→ **What you will do**
Count the lines below that carry the word "Given". Answer with that number alone.

==============================

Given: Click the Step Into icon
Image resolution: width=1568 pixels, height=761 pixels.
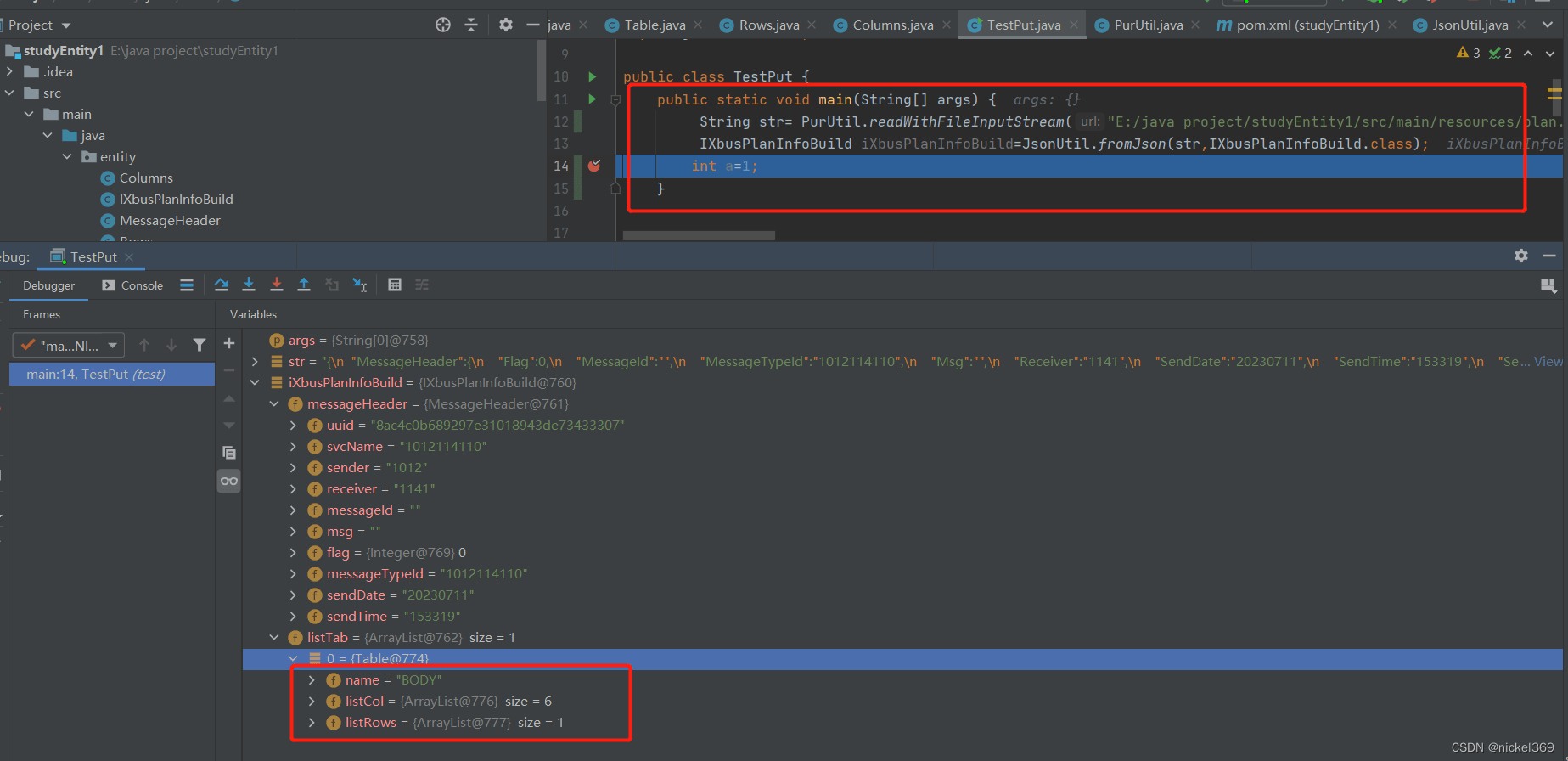Looking at the screenshot, I should coord(249,285).
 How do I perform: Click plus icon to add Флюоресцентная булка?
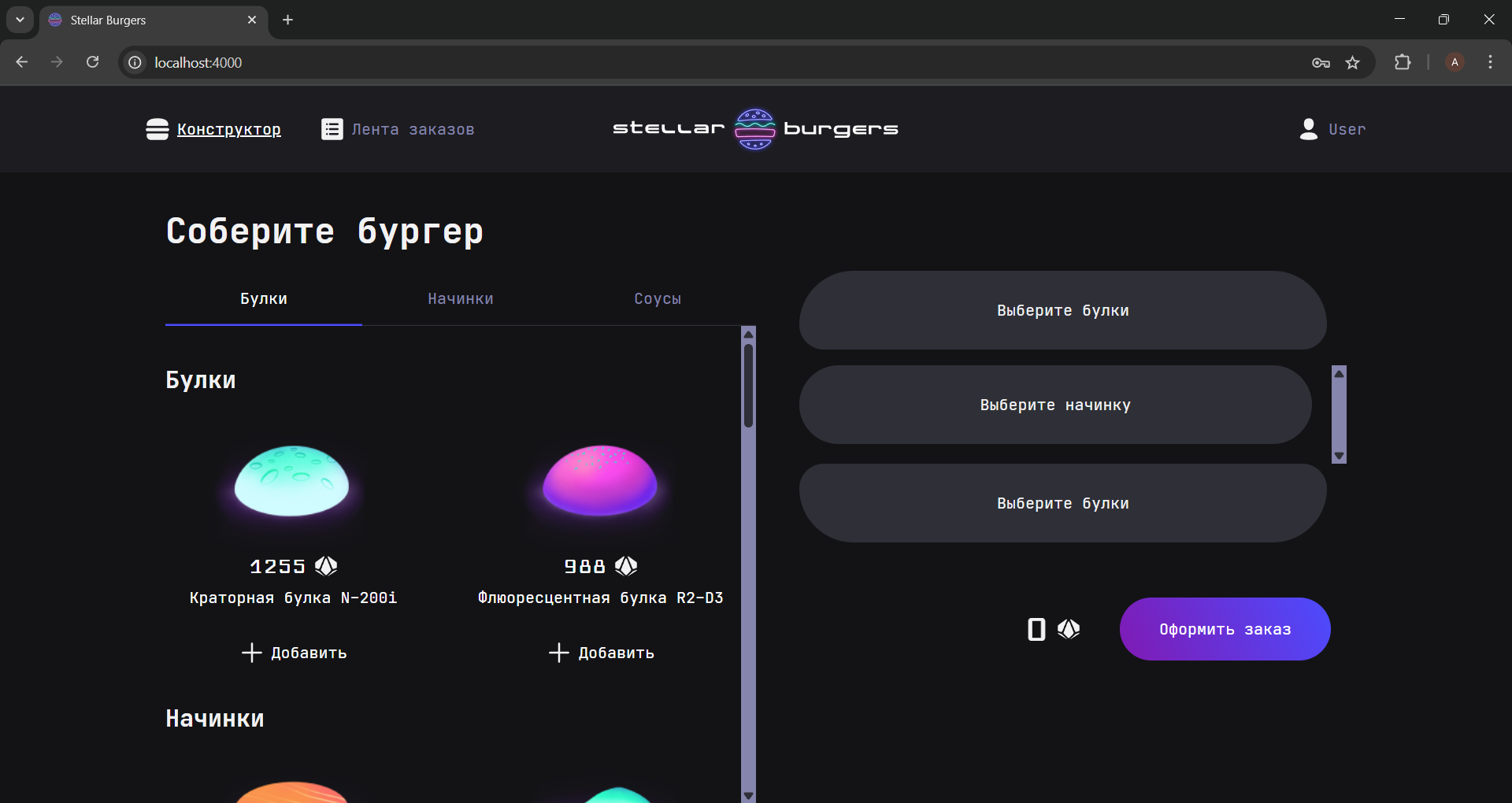click(558, 653)
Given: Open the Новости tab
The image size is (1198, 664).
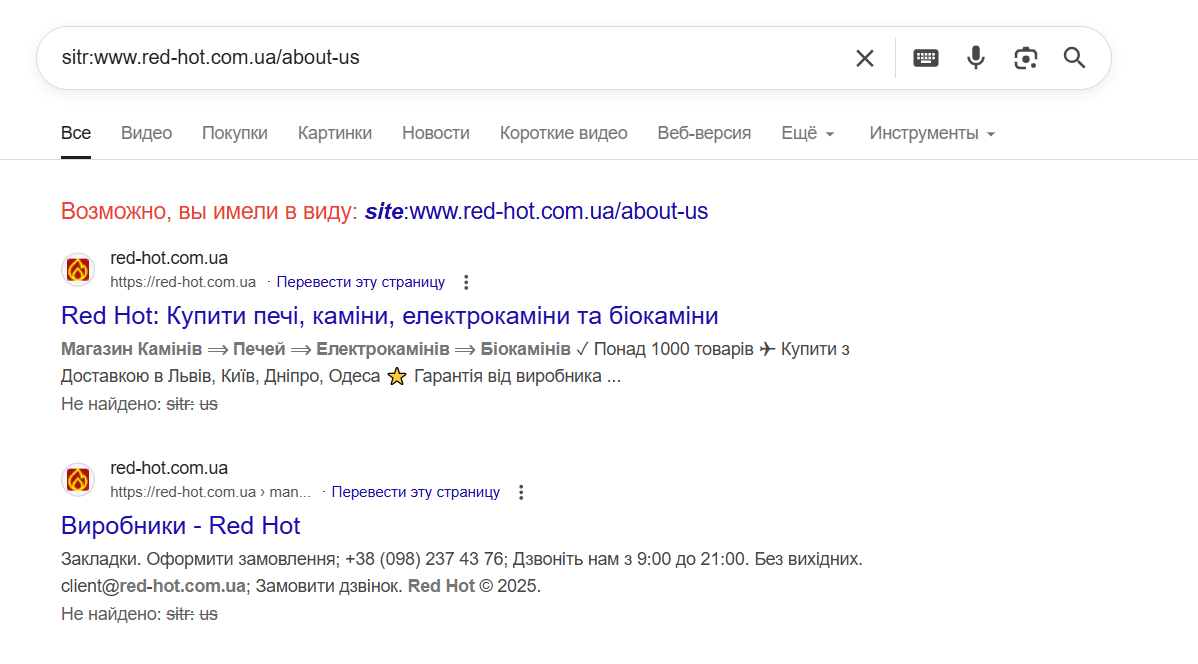Looking at the screenshot, I should 435,133.
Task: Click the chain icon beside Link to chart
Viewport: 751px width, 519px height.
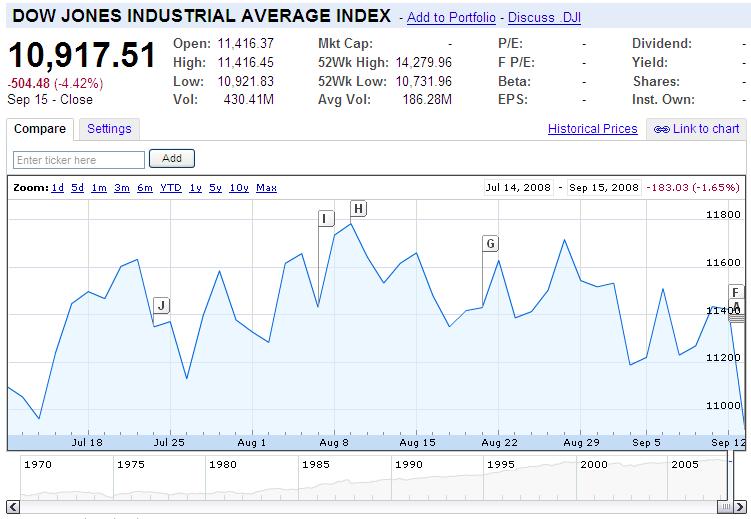Action: coord(661,129)
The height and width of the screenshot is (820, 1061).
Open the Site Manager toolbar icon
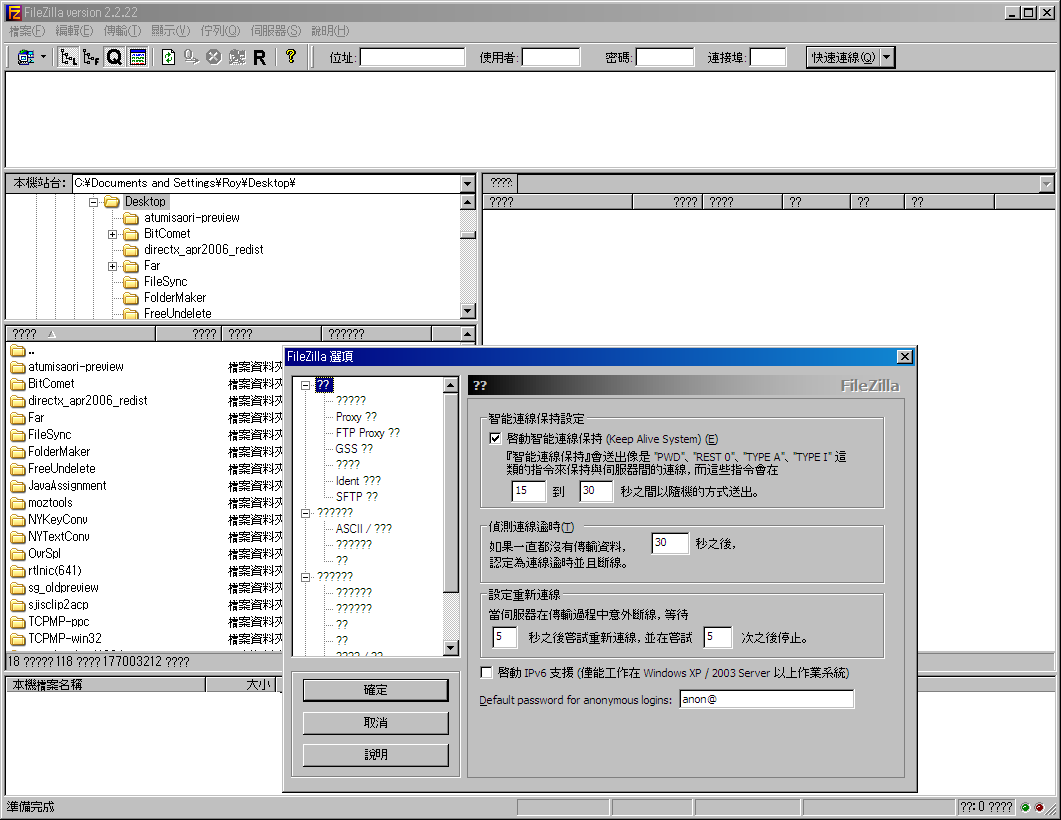(25, 57)
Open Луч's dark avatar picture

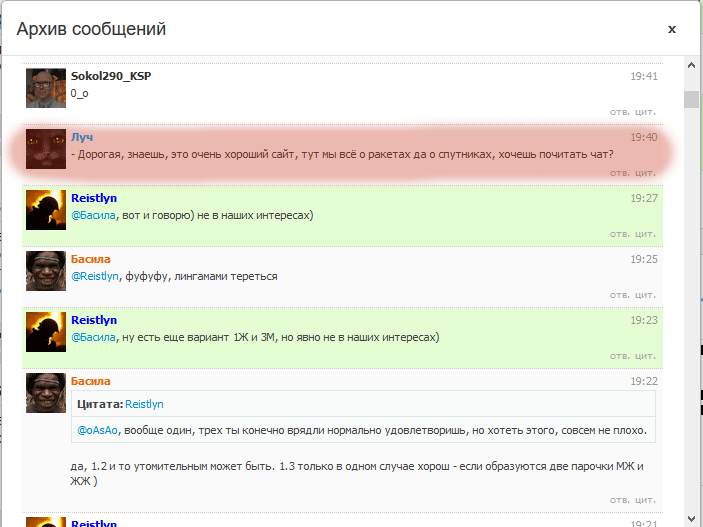click(x=46, y=149)
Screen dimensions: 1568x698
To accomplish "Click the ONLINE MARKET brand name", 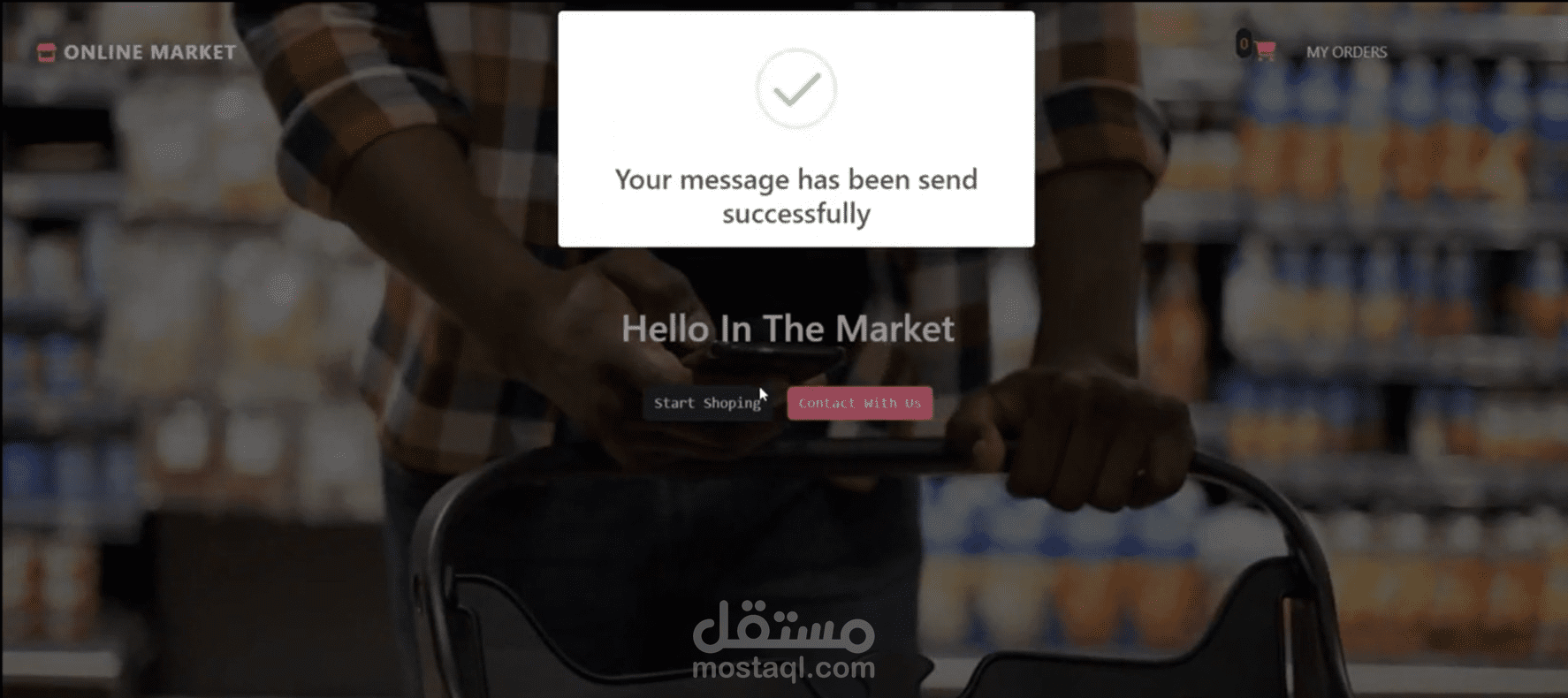I will tap(149, 52).
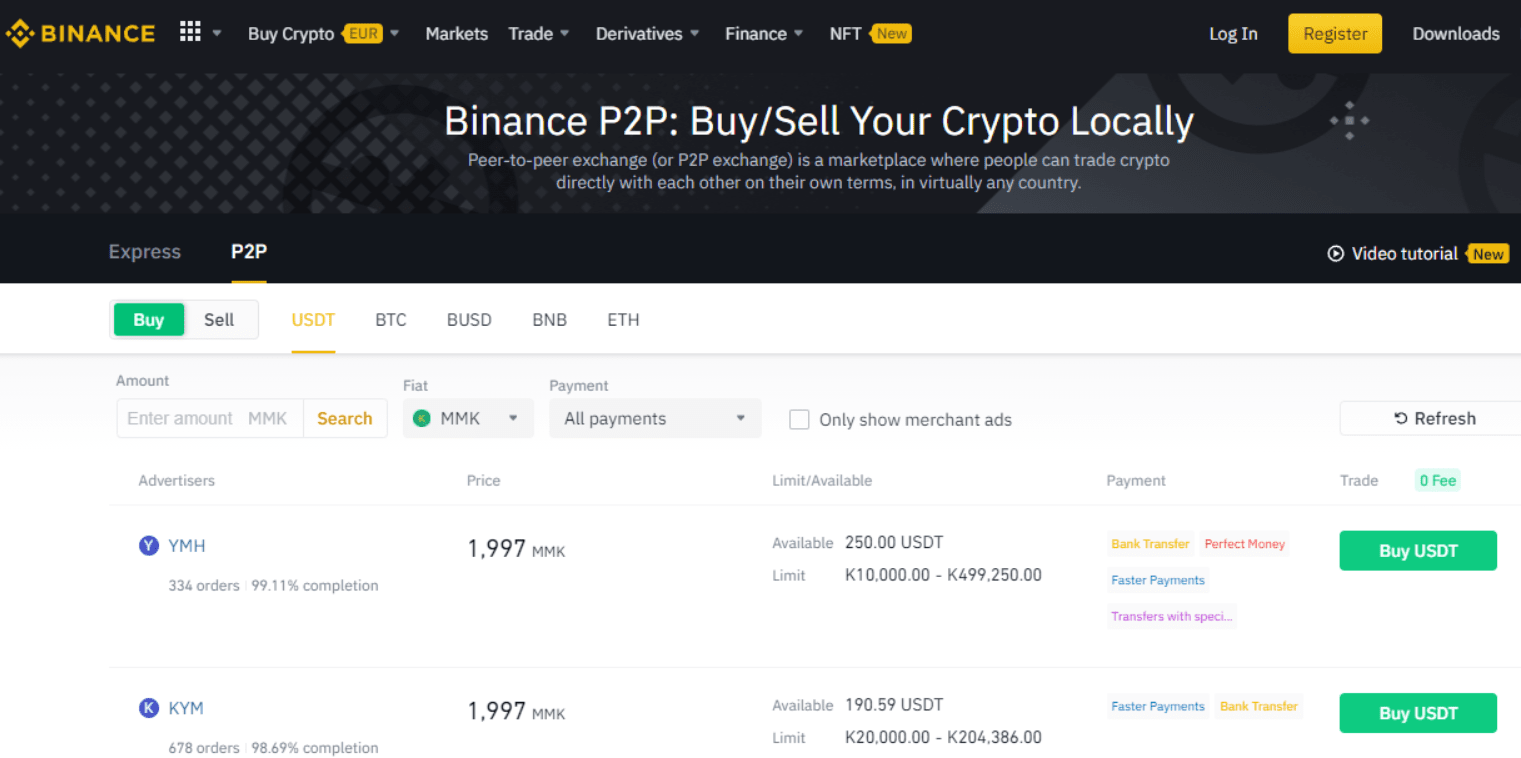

==============================

→ **Worked solution**
2